- Tareas por realizar:
[1] Según el texto sobre psicoanálisis, ¿cómo fueron tratados en su infancia los sujetos que no logran separarse adecuadamente de su «mundo infantil»?
[2] Prosigue el texto sobre psicoanálisis a partir de su última oración.

- Fragmento proporcionado:
Los accesorios decorativos corporales.

Los accesorios decorativos corporales.

El sentido que hombres o mujeres le brindan a los accesorios decorativos corporales, como pueden ser los aretes, pulseras, anillos, corbatas, prendedores, moños, bolsos, etcétera, en cierta manera los sujetos añaden, por así decir, una parte del mundo exterior a su cuerpo y lo hacen con el objetivo inconsciente de acrecentar o extender su Yo; estos accesorios «despiertan en general la agradable sensación de una presencia psíquica que supera los límites de nuestro cuerpo a lo que estamos supeditados». Psicoanalíticamente hablando, por supuesto.

La relación padre-hijo.

Cuanto más intrusivo es el padre en la vida de su hijo, mayor puede ser la rabia contra el objeto parental devorador que no deja de violar la privacidad de su vástago; pero también sucede que el padre a menudo toma una postura alejada en la familia, por lo que el infante o incluso el adolescente se siente abandonado por su progenitor. Una respuesta típica de estos sujetos en la edad adulta es: “Mi padre nunca tuvo mucho tiempo para mí”.
Los niños se decepcionan por el insuficiente amor del padre por lo que cuando crecen regularmente permanecen vulnerables, malhumorados, narcisistas y coléricos.

La personalidad infantil en el sujeto adulto.

Las características de grandiosidad y omnipotencia que se presentan en el sujeto adulto son conductas simbióticas; esto significa que no son una «manifestación directa de introyección primitiva e identificación con el fin de la defensa, sino que están directamente relacionadas con la simbiosis madre-hijo desde un inicio».
Un sujeto que no logre separarse adecuadamente de su «mundo infantil» tiende a cultivar fantasías todopoderosas. Generalmente estos sujetos fueron exacerbadamente amados y consentidos durante su infancia por uno o ambos padres. Cabe señalar que este tipo de sujetos —con personalidad infantil— mantienen un sentimientos de inferioridad, porque no llegaron a posicionarse en el mundo de los adultos.

- Entradas proporcionadas:
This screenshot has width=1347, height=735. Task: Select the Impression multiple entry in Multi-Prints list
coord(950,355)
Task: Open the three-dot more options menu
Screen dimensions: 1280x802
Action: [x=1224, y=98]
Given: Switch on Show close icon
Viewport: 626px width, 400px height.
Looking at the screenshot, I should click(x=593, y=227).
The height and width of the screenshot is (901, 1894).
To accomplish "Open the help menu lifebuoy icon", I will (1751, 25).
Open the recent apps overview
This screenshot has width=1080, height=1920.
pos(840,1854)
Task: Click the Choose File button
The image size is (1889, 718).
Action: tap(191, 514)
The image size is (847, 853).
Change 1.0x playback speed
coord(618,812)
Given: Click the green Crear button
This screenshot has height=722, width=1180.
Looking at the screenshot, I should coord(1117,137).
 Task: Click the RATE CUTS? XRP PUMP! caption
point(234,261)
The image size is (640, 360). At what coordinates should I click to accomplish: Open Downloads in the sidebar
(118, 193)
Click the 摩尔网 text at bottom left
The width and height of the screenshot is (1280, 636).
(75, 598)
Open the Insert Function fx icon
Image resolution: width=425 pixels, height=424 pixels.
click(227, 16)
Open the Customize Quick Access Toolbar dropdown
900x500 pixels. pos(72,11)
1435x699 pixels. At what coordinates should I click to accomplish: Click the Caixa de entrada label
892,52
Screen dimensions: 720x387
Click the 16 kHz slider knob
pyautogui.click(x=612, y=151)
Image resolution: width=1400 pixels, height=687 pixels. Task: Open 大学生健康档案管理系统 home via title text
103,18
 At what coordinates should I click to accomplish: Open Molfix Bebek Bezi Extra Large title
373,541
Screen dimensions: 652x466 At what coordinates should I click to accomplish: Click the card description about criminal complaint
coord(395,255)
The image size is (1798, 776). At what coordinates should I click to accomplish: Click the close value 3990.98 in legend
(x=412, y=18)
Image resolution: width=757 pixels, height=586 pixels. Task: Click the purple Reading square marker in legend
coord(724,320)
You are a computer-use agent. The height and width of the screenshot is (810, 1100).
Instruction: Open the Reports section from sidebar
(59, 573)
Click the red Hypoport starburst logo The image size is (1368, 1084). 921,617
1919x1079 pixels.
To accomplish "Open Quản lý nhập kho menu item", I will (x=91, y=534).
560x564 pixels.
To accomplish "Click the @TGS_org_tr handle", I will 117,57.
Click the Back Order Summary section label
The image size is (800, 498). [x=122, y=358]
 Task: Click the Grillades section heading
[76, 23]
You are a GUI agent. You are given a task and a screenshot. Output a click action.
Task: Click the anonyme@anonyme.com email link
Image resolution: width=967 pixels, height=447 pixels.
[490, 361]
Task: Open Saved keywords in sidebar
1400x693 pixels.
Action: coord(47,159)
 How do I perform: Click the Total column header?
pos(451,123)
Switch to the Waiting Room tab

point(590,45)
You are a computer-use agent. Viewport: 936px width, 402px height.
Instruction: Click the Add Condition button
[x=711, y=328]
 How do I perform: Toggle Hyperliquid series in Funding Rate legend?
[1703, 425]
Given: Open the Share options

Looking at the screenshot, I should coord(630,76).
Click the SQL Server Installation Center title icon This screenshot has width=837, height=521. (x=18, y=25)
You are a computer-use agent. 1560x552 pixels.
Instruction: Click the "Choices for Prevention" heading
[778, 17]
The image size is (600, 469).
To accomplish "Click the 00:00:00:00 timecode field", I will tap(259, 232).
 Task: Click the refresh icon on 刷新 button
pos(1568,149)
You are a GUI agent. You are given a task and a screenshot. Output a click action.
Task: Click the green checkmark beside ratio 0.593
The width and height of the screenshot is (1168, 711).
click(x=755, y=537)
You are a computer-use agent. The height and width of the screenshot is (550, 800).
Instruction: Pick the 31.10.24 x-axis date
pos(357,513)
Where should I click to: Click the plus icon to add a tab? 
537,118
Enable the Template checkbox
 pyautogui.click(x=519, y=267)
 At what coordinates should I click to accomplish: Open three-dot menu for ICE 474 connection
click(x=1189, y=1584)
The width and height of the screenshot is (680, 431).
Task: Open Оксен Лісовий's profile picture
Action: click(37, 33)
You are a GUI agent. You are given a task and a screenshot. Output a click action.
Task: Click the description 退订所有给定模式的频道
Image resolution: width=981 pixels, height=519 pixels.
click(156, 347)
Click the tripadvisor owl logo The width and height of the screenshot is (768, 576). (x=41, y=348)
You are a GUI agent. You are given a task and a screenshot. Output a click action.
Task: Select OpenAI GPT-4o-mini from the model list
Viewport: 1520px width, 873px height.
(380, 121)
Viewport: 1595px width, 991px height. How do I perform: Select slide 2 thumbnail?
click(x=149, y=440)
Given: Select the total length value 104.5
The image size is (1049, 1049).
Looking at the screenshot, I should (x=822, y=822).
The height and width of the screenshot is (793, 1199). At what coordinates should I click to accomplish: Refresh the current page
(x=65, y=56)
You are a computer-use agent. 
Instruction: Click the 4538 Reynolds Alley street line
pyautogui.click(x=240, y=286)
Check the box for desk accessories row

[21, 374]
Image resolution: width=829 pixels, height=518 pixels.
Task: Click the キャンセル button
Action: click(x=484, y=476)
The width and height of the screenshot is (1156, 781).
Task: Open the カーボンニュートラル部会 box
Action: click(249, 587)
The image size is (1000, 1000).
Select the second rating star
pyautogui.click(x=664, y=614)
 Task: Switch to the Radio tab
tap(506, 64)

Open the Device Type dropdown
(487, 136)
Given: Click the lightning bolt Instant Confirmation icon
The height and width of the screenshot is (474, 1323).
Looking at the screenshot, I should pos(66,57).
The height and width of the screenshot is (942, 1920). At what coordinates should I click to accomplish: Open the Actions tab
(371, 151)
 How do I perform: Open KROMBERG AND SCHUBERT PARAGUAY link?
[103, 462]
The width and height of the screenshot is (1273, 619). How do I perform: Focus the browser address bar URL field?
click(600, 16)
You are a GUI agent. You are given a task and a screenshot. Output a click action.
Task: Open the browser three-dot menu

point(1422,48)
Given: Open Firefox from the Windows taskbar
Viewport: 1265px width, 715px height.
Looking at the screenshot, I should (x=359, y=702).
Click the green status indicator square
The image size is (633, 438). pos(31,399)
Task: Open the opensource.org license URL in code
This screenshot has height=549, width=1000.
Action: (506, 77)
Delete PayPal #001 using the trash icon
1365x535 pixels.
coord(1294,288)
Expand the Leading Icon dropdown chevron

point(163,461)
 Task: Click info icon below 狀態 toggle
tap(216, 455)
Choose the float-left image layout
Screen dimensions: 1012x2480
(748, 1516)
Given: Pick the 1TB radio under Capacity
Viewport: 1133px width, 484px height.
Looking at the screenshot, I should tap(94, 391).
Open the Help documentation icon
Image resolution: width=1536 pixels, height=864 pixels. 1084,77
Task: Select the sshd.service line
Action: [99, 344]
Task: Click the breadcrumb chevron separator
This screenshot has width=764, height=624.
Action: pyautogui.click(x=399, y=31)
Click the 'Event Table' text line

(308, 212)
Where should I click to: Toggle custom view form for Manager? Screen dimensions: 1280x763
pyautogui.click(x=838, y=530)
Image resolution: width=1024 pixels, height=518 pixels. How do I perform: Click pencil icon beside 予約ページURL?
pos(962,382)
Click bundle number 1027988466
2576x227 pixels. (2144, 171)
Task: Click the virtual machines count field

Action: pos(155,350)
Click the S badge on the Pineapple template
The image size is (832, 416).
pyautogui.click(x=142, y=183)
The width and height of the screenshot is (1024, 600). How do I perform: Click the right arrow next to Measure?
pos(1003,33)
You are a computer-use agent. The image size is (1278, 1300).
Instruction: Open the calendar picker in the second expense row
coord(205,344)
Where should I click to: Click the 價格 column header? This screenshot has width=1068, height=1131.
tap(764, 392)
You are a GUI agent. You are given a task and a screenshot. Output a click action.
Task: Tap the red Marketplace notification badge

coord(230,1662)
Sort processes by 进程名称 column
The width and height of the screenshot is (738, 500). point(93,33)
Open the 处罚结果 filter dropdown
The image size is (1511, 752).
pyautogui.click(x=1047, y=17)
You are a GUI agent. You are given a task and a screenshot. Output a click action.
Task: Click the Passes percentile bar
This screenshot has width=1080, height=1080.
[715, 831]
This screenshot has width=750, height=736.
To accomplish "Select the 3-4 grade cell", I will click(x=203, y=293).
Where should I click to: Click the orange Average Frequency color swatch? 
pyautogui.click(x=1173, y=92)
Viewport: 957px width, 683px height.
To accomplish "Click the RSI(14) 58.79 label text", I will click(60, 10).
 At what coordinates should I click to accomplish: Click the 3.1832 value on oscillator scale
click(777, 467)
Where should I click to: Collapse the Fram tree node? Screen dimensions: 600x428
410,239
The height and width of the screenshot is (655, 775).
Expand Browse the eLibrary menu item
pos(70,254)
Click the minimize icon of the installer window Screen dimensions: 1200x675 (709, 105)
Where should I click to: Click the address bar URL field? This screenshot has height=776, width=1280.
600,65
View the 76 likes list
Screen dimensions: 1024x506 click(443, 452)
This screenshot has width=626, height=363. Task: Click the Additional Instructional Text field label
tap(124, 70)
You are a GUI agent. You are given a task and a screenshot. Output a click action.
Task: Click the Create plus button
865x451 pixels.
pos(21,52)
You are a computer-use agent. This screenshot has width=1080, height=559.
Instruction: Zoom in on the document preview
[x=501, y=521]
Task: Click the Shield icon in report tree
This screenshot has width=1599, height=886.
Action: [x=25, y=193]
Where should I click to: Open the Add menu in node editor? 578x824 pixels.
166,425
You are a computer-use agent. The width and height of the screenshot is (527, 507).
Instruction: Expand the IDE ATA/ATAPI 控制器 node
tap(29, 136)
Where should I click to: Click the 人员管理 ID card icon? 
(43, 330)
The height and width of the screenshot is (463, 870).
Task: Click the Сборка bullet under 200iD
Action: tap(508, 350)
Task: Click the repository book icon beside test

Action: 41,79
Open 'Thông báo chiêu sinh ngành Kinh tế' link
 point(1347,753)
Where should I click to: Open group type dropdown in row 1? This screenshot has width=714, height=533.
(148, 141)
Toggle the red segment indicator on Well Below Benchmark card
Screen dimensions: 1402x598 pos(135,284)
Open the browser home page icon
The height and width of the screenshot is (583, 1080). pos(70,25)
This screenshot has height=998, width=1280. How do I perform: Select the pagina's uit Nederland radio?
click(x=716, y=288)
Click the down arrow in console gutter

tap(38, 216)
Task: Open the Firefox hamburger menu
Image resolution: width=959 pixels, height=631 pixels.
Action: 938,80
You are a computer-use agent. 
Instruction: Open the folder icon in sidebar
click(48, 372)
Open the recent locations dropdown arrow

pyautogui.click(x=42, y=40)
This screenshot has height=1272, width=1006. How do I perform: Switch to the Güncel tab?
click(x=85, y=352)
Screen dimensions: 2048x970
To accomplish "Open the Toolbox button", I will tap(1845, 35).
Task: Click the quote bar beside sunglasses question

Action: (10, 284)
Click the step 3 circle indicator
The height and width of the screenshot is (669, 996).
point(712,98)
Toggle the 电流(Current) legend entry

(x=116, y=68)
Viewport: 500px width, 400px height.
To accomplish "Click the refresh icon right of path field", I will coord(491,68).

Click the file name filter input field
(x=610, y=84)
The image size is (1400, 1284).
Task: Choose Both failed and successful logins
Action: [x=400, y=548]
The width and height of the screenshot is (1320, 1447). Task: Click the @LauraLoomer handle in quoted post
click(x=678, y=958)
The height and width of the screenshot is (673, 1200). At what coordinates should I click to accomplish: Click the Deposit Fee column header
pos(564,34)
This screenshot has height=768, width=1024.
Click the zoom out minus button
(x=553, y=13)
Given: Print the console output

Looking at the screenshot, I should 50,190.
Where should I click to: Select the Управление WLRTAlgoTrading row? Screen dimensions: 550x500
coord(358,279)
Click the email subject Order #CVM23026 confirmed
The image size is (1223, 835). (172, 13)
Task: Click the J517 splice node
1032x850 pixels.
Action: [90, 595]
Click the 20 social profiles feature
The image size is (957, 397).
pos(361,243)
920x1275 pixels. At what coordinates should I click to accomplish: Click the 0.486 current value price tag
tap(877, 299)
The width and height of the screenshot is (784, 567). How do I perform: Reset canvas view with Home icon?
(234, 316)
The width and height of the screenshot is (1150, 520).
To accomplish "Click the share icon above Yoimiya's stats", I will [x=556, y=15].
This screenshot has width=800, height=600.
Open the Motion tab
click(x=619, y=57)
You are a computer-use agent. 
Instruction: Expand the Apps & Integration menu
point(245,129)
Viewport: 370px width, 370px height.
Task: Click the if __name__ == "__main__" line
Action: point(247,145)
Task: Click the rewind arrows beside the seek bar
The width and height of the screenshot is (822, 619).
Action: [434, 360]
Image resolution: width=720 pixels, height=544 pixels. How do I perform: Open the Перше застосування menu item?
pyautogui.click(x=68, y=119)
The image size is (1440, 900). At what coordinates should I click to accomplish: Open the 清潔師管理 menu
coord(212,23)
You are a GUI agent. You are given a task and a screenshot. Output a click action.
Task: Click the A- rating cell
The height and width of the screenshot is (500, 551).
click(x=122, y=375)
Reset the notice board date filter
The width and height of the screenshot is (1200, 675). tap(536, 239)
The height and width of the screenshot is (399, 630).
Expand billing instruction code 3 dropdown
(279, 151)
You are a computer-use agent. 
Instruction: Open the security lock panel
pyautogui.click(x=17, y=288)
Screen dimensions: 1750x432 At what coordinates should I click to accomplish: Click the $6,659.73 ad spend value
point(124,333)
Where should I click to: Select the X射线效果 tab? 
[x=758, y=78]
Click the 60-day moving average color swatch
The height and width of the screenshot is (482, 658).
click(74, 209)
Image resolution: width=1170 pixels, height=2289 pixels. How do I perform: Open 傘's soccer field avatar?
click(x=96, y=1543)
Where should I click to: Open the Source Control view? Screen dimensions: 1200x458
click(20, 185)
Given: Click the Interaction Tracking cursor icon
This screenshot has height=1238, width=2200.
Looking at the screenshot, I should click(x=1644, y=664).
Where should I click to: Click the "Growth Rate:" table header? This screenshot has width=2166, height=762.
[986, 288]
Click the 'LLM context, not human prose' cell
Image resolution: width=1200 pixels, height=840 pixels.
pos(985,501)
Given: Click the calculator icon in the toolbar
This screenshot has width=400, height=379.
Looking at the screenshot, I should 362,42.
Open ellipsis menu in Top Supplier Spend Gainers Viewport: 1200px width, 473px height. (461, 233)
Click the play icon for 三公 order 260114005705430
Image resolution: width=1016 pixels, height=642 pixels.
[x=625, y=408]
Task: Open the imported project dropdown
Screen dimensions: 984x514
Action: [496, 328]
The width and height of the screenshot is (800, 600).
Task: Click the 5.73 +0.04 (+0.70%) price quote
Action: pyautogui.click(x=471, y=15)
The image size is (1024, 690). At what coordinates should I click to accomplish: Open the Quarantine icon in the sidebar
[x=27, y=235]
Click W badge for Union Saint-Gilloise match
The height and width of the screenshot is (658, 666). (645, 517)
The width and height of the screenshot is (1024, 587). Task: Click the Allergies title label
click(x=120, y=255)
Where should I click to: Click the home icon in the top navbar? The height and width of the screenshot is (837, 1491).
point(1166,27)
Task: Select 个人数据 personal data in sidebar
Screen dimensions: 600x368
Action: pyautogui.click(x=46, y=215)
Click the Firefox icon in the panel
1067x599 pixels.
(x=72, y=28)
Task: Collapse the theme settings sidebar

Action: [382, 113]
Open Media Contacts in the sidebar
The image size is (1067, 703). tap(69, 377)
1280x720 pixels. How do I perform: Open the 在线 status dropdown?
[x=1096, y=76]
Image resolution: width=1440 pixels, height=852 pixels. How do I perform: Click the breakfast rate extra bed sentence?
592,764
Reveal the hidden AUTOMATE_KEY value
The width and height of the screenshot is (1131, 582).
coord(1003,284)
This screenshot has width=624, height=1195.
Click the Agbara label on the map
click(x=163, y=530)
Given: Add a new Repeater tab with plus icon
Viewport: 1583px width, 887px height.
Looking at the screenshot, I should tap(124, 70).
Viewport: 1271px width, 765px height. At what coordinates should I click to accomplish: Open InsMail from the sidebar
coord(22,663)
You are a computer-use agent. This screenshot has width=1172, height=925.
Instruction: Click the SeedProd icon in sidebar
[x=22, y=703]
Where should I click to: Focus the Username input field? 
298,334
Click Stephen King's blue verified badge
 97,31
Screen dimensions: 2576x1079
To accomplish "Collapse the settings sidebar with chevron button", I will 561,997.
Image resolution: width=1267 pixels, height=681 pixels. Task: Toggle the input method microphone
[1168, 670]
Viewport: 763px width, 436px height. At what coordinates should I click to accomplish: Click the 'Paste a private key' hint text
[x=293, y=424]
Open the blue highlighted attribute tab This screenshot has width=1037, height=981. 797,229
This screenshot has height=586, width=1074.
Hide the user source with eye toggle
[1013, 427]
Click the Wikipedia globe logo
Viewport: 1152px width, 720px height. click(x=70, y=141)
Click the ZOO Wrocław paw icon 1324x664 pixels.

- Respuestas del ejercicio:
[1] Generalmente fueron exacerbadamente amados y consentidos por uno o ambos padres.

[2]
En este orden de ideas, bajo el psicoanálisis, también observamos a sujetos que carecieron del amor y atención adecuada a cargo de sus padres por lo tanto compensatoriamente alimentan su inferioridad con la actitud de omnipotencia y grandiosidad.
Regularmente estos sujetos expresan estas ideas: "Nunca me casaré", "Jamás tendré hijos", "Nunca haré eso", "Ningún psicoanalista esta preparado para ayudarme", "Nadie me entiende", "Lo he intentado todo", "Nadie me quiere". Estas generalizaciones sirven para denigrar cualquier vínculo y en consecuencia mantener la simbiosis infantil con el objeto parental vigente; sentencias como: "Ella realmente no me ama." O "El psicoanalista no es suficientemente sensible" son pretextos para mantenerse al margen y salir intactos de cualquier conflicto que pudiera alterar su frágil equilibro psíquico.
Obviamente el sujeto con rasgos de omnipotencia o grandiosidad no está dispuesta a abandonar fácilmente su patrón infantil porque la relación padres-hijos descrita, ha sentado el precedente para todas las futuras relaciones intersubjetivas que se susciten a lo largo de su vida por lo que presentará dificultades para comprometerse en una relación estable.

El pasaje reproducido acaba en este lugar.